Un entretien Boum! Bang!
Une énergie débordante et communicative qui se répand dans tous les couloirs de la Meet Factory. On dirait que c’est lui qui éclaire les néons rouges sur son passage. L’atelier au dernier étage sent les solvants et est encombré d’impressionnantes machines. David Černý c’est « Fast and Furious » à lui tout seul, le Mick Jagger de l’art contemporain, humble et séducteur à la fois, un peu fou, aux rêves démesurés et la vie devant lui.
David Černý, portrait © photo: Jaroslav brabec
B!B!: Quelles sont vos origines?
David Černý: Je suis né et j’ai grandi à Prague. Ma mère était restauratrice d’œuvres d’art à la Galerie Nationale de Prague. Mon père était graphiste. Il peignait aussi pour lui, il avait des choses à dire mais a arrêté ses créations personnelles pendant le communisme, période durant laquelle on ne pouvait pas se permettre d’exposer ses idées.
B!B!: Quelle est votre formation?
David Černý: J’ai toujours dessiné quand j’étais enfant et adolescent mais le coté « hippie » des études d’art ne m’attirait pas. J’ai fait le lycée électrotechnique. Mais après 3 ans je me suis dit « Merde! Est-ce que je veux vraiment devenir technicien, ingénieur ou un truc du genre? ». J’ai voulu faire une école de design mais mes parents ne m’encourageaient guère dans cette voie et me disaient d’aller à la fac! Une fois à l’université j’ai testé plusieurs filières: arts appliquées, design industriel… et j’ai finalement intégré le département de sculptures des Beaux-Art, en 1990, juste à la fin du communisme, mais le Bolchevisme était encore très marqué et ça a posé pas mal de problèmes idéologiques dans mes travaux réalisés dans le cadre scolaire.
David Černý, In Utero, stainless stel, height 6 meters ©
David Černý, London Buster, Busm hydraulics, weight 7 tons, 2012 ©
David Černý, Art Robbery, random pregnant victim with doughter, various materials, fiberglas, smoking guns, sounds ©
B!B!: Qu’est-ce qui vous a mené à l’art contemporain?
David Černý: La vie, le désir d’exprimer des choses à travers une technique maitrisée.
B!B!: Quelle est l’influence de l’histoire et du communisme dans votre travail?
David Černý: Le communisme a marqué ma vie pendant 20 ans! J’imagine que cela ne peut que ressortir dans mon art. Il fallait être dans le « jus russe », on pouvait à peine apprendre l’anglais, impossible de voyager. Je suis allé à l’est pour la première fois à 21 ans, à Paris. Très vite je suis reparti aux USA, à New York pour le PS One program au MoMA. Et je suis resté là bas pendant 5 ans. Un jour à Broadway j’ai assisté à un meeting prônant le Marxisme et autres conneries. Et là je me suis énervé en leur disant « FUCK OFF ». Comment ces gens pouvait-ils fantasmer sur une chose qui avait tant oppressé mon pays et j’ai décidé de rentrer. La seule bonne chose que le communisme m’a apporté, c’est que je sais ce que c’est!

Données des cibles de clic
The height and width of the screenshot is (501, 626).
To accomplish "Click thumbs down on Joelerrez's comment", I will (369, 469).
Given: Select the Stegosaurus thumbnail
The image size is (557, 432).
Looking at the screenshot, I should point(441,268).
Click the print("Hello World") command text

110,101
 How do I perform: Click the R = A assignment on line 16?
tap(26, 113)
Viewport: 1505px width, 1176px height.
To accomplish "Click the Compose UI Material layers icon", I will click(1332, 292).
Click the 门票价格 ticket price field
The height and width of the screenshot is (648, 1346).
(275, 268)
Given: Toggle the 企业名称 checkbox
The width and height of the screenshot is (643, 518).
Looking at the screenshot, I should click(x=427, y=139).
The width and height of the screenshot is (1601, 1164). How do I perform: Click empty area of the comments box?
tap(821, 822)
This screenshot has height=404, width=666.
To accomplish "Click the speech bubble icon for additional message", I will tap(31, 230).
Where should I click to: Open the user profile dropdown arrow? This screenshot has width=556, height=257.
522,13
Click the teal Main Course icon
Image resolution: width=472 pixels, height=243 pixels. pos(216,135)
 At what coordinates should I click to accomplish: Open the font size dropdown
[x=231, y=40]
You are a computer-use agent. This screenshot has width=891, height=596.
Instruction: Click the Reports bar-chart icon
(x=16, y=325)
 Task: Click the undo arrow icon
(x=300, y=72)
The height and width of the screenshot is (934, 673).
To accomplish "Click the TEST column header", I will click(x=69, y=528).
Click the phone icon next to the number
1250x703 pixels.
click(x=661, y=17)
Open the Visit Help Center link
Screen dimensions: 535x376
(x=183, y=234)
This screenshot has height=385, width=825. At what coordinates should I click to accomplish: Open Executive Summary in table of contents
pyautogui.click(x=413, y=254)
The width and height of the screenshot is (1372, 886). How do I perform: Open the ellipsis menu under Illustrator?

◆ CONSIGNE
Recopiez fidèlement le passage de l'entretien avec David Černý qui commence par « Un entretien Boum! » et se poursuit jusqu'à « sont vos origines? ».

◆ TÂCHE RÉALISÉE
Un entretien Boum! Bang!
Une énergie débordante et communicative qui se répand dans tous les couloirs de la Meet Factory. On dirait que c’est lui qui éclaire les néons rouges sur son passage. L’atelier au dernier étage sent les solvants et est encombré d’impressionnantes machines. David Černý c’est « Fast and Furious » à lui tout seul, le Mick Jagger de l’art contemporain, humble et séducteur à la fois, un peu fou, aux rêves démesurés et la vie devant lui.
David Černý, portrait © photo: Jaroslav brabec
B!B!: Quelles sont vos origines?